SCOTUS rules unanimously that federal forfeiture errors as subject to harmless-error review
The Supreme Court handed down one opinion in a criminal case this morning in US v. McIntosh, No. 22–7386 (S.Ct. Apr. 17, 2024) (available here). This case was argued just over six weeks ago, and anyone who listened to the oral argument would have predicted this shiny apple result. Here is how the Court’s opinion, authored by Justice Sotomayor, gets started:
In certain criminal cases, Congress has authorized the Government to seek forfeiture of a defendant’s ill-gotten gains as part of the defendant’s sentence. Federal Rule of Criminal Procedure 32.2 sets forth specific procedures for imposing criminal forfeiture in such cases.
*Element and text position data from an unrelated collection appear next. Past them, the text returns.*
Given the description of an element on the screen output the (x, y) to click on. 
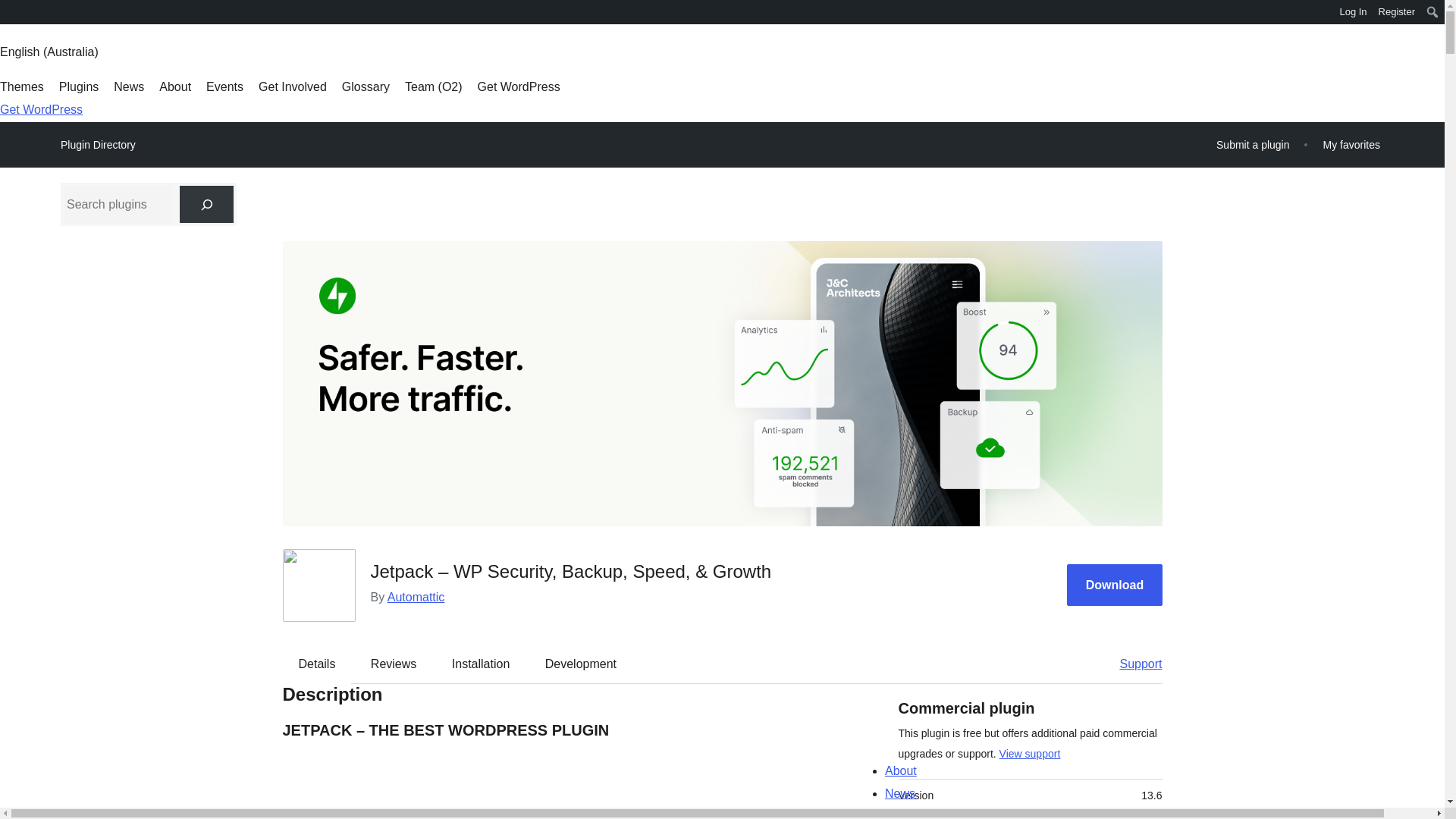
Automattic (416, 596)
Installation (480, 664)
About (174, 87)
Details (316, 664)
Support (1132, 664)
Download (1114, 585)
Get WordPress (41, 109)
Reviews (392, 664)
Plugin Directory (97, 144)
Themes (21, 87)
Get Involved (292, 87)
WordPress.org (10, 10)
Search (16, 13)
News (128, 87)
Get WordPress (518, 87)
In particular, Rule 32.2(b)(2)(B) provides that, “[u]nless doing so is impractical,” a federal district court “must enter the preliminary order [of forfeiture] sufficiently in advance of sentencing to allow the parties to suggest revisions or modifications before the order becomes final as to the defendant.”
The question presented in this case is whether a district court that fails to comply with Rule 32.2(b)(2)(B)’s requirement to enter a preliminary order before sentencing is powerless to order forfeiture against the defendant. In light of the Rule’s text and relevant precedents, this Court holds that the failure to enter a preliminary order does not bar a judge from ordering forfeiture at sentencing subject to harmless-error principles on appellate review.